- Tarea -
Por favor, responde a estas preguntas a partir del texto sobre la extinción de poblaciones, que aparece a continuación junto con los registros:
(a) ¿Cuántas especies de mamíferos incluía la muestra del estudio citado?
(b) ¿En cuántos años se redujo el ámbito de distribución geográfica de esas especies?
(c) ¿A qué nivel se dan los servicios ambientales que aportan las especies?

- Texto -

------------------------------------------------------------------------

A nivel global, un estudio reciente muestra que cerca de 50% de una muestra de 177 especies de mamíferos han visto disminuido su ámbito de distribución geográfica histórica en 80% en los últimos 25 años. Esto implica que aproximadamente 80% de las poblaciones de estos mamíferos ha desaparecido, aun cuando no todas sus especies se catalogan como extintas y muchas de ellas —cerca de 30% de los vertebrados terrestres y 55% de las especies de aves— no se consideran como amenazadas de extinción en la base de datos empleada para publicar la impresionante cifra de un millón de especies amenazadas. En suma, cada especie que se extingue arrastra consigo la extinción de decenas o centenas de poblaciones —depende de la especie—, de manera que un millón de especies amenazadas enmascara una extinción masiva de poblaciones, de uno o más órdenes de magnitud. Además, los servicios ambientales que aportan las especies —como el turismo ecológico con base en animales emblemáticos, el uso de plantas medicinales o comestibles por comunidades rurales locales o la polinización de plantas alimenticias de una comunidad particular— se dan al nivel local, por lo que la masiva extinción de poblaciones representa no solamente una enorme erosión biológica, sino también un deterioro del bienestar de muchas poblaciones humanas. Esto sugiere que la crisis de la biodiversidad reside en la extinción de poblaciones, no necesariamente de especies.

------------------------------------------------------------------------

- Registros proporcionados -
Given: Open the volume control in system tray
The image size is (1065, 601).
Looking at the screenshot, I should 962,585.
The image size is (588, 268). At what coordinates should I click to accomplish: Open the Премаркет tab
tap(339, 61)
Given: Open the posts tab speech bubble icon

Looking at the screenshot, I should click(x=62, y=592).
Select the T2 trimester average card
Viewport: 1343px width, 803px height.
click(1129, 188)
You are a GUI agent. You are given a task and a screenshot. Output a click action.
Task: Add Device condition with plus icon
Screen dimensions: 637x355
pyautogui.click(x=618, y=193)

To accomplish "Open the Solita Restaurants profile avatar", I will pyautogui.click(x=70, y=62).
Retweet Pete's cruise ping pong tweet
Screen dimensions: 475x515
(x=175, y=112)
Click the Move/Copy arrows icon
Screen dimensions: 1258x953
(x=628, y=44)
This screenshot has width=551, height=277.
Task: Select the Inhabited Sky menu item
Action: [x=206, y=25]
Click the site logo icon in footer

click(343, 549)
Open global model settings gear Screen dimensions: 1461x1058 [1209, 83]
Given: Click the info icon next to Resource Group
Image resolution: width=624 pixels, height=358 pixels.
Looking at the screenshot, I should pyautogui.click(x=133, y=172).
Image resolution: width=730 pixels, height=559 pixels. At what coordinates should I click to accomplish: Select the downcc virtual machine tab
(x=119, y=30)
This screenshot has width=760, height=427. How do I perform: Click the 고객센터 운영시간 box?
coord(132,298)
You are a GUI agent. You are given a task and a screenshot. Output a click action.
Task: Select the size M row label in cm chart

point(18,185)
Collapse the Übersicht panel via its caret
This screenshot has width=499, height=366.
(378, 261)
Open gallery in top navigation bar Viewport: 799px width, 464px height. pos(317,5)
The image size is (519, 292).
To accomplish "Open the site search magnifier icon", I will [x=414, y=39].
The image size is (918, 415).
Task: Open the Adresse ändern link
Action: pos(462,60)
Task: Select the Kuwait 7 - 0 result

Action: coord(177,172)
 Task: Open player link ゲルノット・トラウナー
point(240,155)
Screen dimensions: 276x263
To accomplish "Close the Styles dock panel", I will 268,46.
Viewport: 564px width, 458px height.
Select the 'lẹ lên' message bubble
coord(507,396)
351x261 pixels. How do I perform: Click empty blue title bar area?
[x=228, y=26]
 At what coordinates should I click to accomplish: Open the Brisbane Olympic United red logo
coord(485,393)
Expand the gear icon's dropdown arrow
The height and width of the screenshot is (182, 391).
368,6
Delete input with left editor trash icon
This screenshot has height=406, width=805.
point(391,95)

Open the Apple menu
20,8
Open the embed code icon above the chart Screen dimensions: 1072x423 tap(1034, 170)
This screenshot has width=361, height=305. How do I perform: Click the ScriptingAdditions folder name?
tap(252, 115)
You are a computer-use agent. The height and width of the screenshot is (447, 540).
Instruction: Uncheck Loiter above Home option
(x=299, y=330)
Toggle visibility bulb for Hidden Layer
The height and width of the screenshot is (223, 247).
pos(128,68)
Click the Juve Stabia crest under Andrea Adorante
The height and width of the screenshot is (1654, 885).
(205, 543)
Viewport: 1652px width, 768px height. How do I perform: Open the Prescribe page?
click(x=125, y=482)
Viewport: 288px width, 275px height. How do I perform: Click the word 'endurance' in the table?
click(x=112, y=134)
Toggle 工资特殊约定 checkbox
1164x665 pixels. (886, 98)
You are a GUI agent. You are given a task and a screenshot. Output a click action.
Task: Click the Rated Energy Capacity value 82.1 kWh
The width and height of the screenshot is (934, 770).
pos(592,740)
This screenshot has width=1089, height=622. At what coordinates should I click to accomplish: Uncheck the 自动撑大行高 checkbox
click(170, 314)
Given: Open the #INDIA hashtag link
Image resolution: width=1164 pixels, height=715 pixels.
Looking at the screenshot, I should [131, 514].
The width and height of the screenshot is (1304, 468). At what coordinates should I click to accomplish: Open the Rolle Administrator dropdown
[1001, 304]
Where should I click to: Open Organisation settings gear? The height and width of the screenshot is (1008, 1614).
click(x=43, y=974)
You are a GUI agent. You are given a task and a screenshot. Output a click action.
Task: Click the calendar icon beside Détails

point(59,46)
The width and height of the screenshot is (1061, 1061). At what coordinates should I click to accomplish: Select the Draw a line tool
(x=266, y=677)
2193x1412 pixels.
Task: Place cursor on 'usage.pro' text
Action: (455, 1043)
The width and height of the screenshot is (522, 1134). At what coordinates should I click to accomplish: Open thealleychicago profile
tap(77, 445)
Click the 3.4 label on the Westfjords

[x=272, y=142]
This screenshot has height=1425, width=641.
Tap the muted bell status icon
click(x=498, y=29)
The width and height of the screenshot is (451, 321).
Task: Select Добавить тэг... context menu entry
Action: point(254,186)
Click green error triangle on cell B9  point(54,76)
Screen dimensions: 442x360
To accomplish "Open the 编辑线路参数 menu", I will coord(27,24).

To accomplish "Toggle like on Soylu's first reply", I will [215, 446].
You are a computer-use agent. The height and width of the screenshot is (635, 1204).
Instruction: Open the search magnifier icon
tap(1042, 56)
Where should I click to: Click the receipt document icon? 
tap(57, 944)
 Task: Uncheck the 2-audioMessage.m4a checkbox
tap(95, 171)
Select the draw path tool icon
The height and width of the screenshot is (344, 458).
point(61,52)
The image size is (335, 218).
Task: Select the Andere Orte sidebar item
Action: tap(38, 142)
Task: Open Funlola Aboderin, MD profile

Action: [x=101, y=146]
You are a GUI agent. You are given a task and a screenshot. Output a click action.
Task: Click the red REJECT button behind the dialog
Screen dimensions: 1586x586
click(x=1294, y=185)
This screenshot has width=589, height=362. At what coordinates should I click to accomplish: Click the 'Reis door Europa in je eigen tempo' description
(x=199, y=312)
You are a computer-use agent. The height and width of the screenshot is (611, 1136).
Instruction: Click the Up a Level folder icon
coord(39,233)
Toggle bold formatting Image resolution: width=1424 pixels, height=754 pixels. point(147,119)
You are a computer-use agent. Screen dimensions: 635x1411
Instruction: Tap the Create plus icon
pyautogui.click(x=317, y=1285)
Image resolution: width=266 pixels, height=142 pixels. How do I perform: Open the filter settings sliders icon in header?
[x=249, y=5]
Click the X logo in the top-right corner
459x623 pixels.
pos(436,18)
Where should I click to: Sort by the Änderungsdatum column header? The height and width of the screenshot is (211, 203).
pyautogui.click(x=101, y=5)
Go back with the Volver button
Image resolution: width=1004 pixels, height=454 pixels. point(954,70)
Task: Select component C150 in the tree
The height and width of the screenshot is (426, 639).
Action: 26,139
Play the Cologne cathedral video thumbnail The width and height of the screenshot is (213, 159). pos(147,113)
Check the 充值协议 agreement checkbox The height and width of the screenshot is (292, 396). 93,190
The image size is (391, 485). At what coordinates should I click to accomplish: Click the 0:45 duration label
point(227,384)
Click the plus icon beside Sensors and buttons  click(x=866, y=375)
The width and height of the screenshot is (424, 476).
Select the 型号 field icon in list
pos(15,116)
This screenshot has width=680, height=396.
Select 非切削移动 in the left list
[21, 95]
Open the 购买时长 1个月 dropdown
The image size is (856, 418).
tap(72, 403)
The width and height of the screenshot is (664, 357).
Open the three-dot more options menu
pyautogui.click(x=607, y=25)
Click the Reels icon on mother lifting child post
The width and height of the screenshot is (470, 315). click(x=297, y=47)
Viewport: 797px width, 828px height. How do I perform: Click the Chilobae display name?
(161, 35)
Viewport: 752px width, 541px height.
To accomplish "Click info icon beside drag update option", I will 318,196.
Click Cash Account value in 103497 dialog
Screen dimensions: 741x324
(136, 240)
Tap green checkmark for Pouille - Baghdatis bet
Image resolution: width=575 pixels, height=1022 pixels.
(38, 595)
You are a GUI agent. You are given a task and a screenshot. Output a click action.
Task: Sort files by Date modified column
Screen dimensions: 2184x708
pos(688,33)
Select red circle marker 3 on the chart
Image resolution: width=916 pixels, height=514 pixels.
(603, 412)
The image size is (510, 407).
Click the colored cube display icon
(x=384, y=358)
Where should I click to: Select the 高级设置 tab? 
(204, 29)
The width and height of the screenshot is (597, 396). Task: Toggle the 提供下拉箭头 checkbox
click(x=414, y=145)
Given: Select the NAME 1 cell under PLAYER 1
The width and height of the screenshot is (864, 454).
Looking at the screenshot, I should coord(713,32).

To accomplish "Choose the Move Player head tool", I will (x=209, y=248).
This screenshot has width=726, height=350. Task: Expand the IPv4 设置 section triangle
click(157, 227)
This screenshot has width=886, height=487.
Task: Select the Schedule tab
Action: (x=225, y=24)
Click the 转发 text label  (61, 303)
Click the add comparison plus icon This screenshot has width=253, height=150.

------------------------------------------------------------------------

- Respuesta -
(a) 177 especies.
(b) En los últimos 25 años.
(c) Al nivel local.